I visited an orthopedic on Friday with hope of better-than-expected news: hope that the bone was healing faster than forecasted, that I would be running in a few days, and that the sling was no longer needed.

That was not the case. The break had not yet reattached and if anything it had displaced a little further. I was relieved that this is typical during the first two weeks, and the displacement was still not significant enough to require surgery. No surgery required yet, at least, but I have to keep resting. I still require the sling, at least for a few more weeks. I am “nowhere near running.”

So, I find myself playing a waiting game. Removed from most physical activity, I’m spending more time reading and writing. I’m trying to focus on the silver lining of the situation: I’m sleeping better, relaxing, and healing. I’m trying to do what I can do well without too much worry over what I can’t do. I’ve been down this road before. Last year ended in the exact same fashion for me.

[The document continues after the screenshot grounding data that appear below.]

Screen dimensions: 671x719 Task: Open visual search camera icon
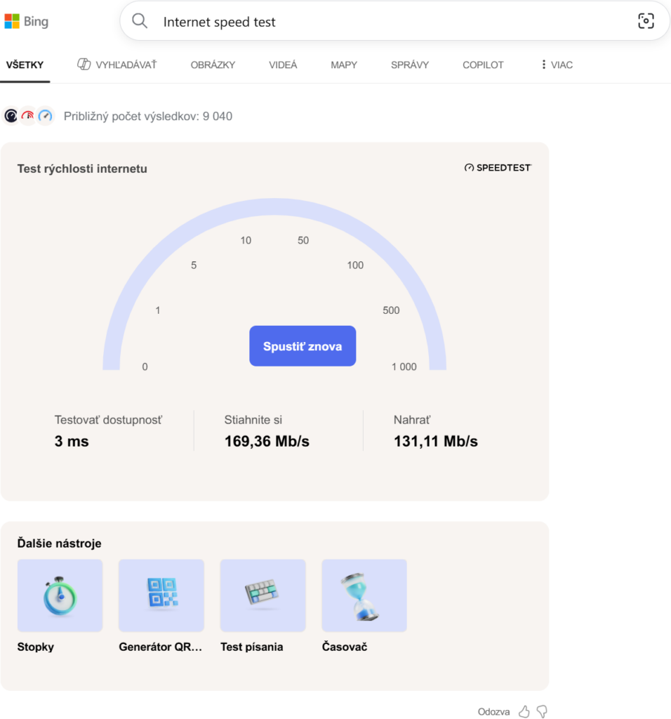pyautogui.click(x=646, y=21)
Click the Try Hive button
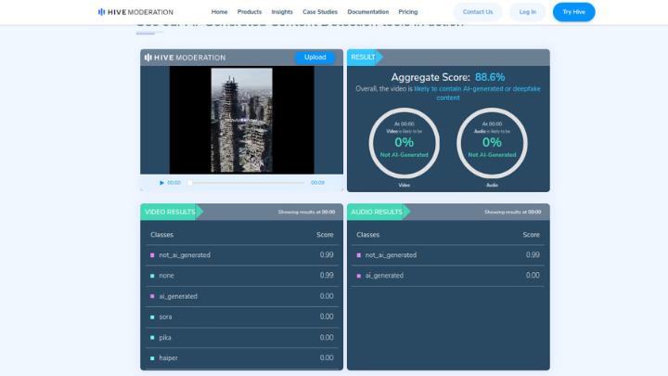The image size is (668, 376). [x=573, y=12]
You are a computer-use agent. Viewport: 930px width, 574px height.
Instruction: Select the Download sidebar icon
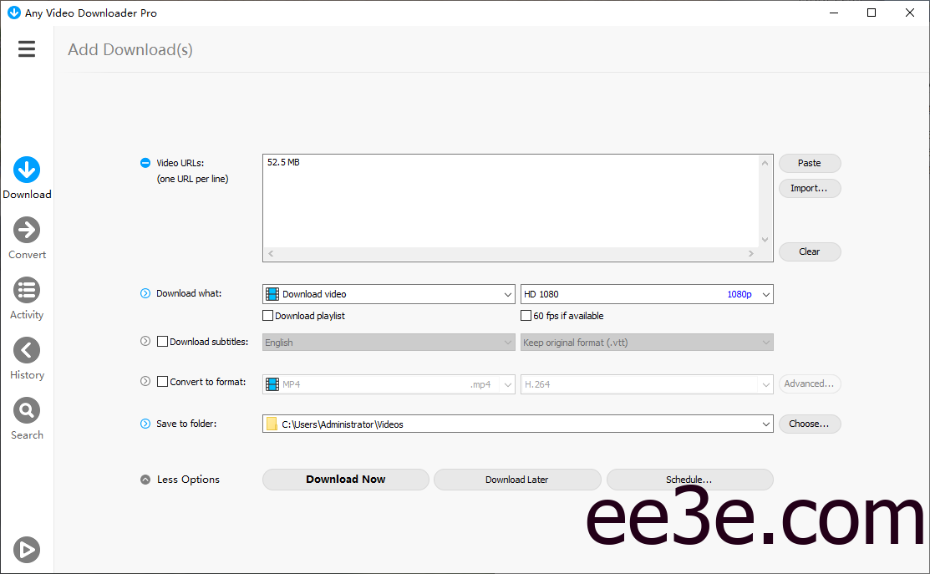click(27, 170)
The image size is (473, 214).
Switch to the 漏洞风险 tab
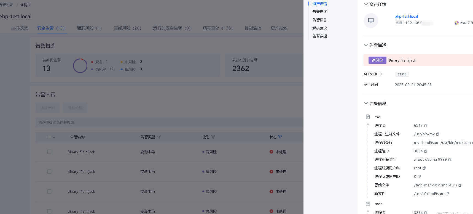89,28
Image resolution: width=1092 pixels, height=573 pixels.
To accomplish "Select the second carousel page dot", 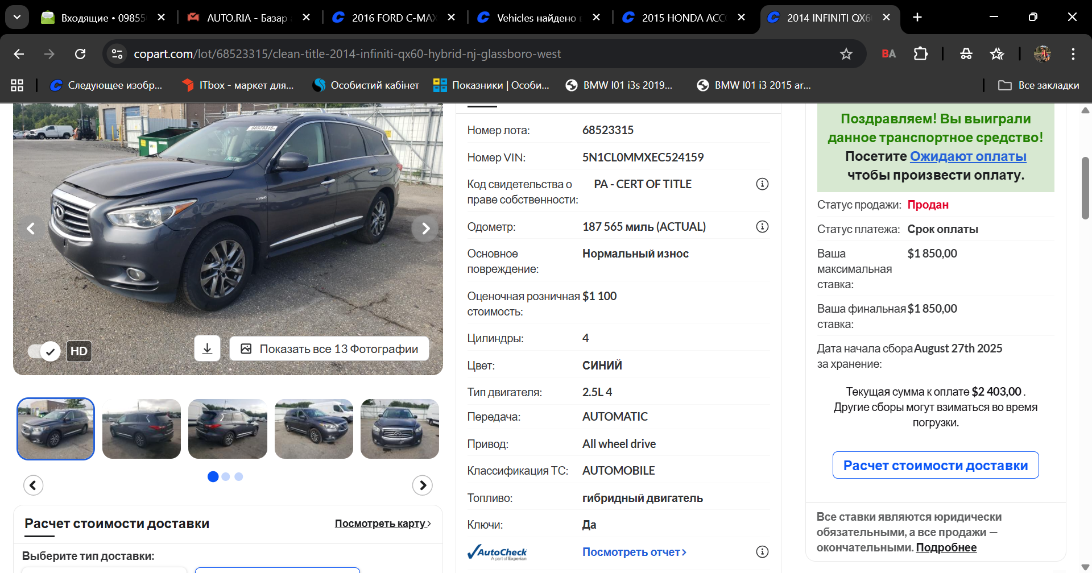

Though I had initial thoughts that my cycling days might be over, I found myself spending the weekend watching videos of bikepacking trips through mountains and forests. The videos left me envious, motivated, and inspired. Of course I’ll be back on the bike. Falling is a natural part of the process. I’ve had some great adventures and don’t want those to end. There’s something I get by being out in the wild that I cannot find anywhere else. As most bikepackers will tell you, there’s often a search for some deeper meaning at the start of the journey. Whether or not it’s found is pretty irrelevant. Something is found regardless.

There is another silver lining: I am more immersed in my own thought. I’m more attuned to what I want and where I see myself going. I’ll have more vigor when I am finally moving around like my old self. I’ve gained some intentionalism.

As I wait for the bone to heal, I also remind myself that we tend to have short-term memories when it comes to pain. What can seem unbearable in the moment is quickly a distant memory. We can try to recapture the agony, but it’s as though our minds usher the feeling out of our neurons completely.

Eventually this collarbone injury will be a memory too. I’ll be back on a bicycle with recollection that breaking it hurt, but the extent of how badly it hurt will be lost. And maybe that’s for the best. We’d never take another risk again if our minds kept acute memories of every bump and bruise.